# Convertible tripod/monopod options



## curby (Apr 9, 2014)

Hi, I'm looking to replace my current Feisol tripod, due to some space and usability issues. The Feisol can still be used at home, but I'd like something more compact and modern for travel. 180°-folding legs, monopod conversion, and 5-segment design can help with compactness, and some modern usability features like non-rotating leg sections would be nice. 

I use a non-gripped 70D, and my longest lens is currently a 70-200/4, though I'm looking to extend into the 300-400 range in the next year or two. I do a variety of travel photography including wildlife, landscapes, architecture, and near-macro.

*RECORD LIST*:
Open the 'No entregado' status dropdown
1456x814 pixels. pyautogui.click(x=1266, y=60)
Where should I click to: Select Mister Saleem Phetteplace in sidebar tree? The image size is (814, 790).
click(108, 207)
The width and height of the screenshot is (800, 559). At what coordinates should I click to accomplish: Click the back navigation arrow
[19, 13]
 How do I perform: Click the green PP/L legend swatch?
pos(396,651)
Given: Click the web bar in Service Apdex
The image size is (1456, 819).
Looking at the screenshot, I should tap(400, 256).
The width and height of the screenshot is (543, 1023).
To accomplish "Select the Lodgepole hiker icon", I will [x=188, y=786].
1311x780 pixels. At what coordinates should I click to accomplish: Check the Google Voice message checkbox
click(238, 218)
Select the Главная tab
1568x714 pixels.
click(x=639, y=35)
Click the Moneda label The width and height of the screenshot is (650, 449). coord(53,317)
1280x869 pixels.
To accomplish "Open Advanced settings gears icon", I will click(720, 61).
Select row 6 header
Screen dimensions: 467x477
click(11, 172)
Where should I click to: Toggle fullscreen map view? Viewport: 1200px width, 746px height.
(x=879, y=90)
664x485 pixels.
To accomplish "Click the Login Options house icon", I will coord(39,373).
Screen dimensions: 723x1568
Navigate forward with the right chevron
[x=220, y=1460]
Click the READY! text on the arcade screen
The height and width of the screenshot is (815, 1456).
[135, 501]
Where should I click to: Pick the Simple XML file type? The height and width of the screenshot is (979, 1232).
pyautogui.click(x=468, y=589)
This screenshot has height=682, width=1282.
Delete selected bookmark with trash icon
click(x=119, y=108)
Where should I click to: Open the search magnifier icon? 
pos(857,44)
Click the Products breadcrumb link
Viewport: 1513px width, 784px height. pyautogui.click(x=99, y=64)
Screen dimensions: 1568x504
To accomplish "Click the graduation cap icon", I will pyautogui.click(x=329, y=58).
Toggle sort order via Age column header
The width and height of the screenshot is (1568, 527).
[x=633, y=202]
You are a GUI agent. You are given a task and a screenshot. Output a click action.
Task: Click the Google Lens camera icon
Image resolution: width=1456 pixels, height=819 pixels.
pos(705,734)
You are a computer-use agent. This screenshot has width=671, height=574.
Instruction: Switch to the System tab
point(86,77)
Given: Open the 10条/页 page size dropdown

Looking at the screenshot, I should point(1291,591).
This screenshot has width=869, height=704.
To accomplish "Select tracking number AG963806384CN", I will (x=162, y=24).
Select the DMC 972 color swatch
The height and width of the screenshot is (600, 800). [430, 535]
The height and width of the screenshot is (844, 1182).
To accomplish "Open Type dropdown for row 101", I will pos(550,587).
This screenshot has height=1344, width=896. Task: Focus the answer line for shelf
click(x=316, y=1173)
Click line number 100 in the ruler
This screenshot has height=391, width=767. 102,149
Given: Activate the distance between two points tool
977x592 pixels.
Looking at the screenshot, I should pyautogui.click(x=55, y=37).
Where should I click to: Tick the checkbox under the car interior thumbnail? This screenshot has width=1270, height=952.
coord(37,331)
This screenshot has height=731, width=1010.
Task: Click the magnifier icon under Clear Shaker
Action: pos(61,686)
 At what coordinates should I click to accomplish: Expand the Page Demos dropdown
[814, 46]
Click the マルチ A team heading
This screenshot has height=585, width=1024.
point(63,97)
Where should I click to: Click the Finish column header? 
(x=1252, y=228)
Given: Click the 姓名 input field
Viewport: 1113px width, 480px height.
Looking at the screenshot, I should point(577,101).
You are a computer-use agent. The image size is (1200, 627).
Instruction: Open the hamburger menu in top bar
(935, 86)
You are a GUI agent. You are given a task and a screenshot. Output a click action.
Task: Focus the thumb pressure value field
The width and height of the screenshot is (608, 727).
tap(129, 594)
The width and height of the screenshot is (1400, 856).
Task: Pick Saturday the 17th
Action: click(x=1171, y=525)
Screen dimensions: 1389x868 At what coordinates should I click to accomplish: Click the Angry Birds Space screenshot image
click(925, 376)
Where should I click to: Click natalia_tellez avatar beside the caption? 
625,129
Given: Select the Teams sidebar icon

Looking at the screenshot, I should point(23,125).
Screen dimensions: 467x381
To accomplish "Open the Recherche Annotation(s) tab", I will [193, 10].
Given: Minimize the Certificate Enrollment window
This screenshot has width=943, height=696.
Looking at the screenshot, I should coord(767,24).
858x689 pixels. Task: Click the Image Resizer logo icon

*SHORT TASK A*: From the listing, output every line from the line containing "How do I perform: Click" through the line containing "Looking at the screenshot, I should tap(400, 256).", inclusive, as a JSON list of strings with one string per line and blank lines omitted.
*SHORT TASK B*: Write the next part of the forum thread about convertible tripod/monopod options, picking up after its final sentence.

*WRITTEN ANSWER A*:
[
  " How do I perform: Click the green PP/L legend swatch?",
  "pos(396,651)",
  "Given: Click the web bar in Service Apdex",
  "The image size is (1456, 819).",
  "Looking at the screenshot, I should tap(400, 256)."
]

*WRITTEN ANSWER B*:
Options I've found thusfar:

https://docs.google.com/spreadsheet/ccc?key=0Av1HyANgStffdEJkaHVwd3QzUnFvTWt2R3Ffb0FrcUE&usp=sharing

Must-haves include good reliability and stability for the weight and price class, twist locks with anti-rotating legs, and a monopod conversion feature. I'd like to spend under $400, but could go higher if there's something amazing just out of that range. I have a ball head I could transplant, but a good head that comes with the new tripod would work too.

Are there any other options I missed? Have you had positive or negative experiences with any of them? Any other thoughts? Thanks in advance!


----------



## Mt Spokane Photography (Apr 10, 2014)

I's recommend going for a Gizto. 

The Chinese brands are inexpensive, and look good on paper, but when one needs a part in a few years, try to find parts for it. Under good conditions, they are fine, but outdoors in hot, wet, or cold weather, they turn out to not be so reliable.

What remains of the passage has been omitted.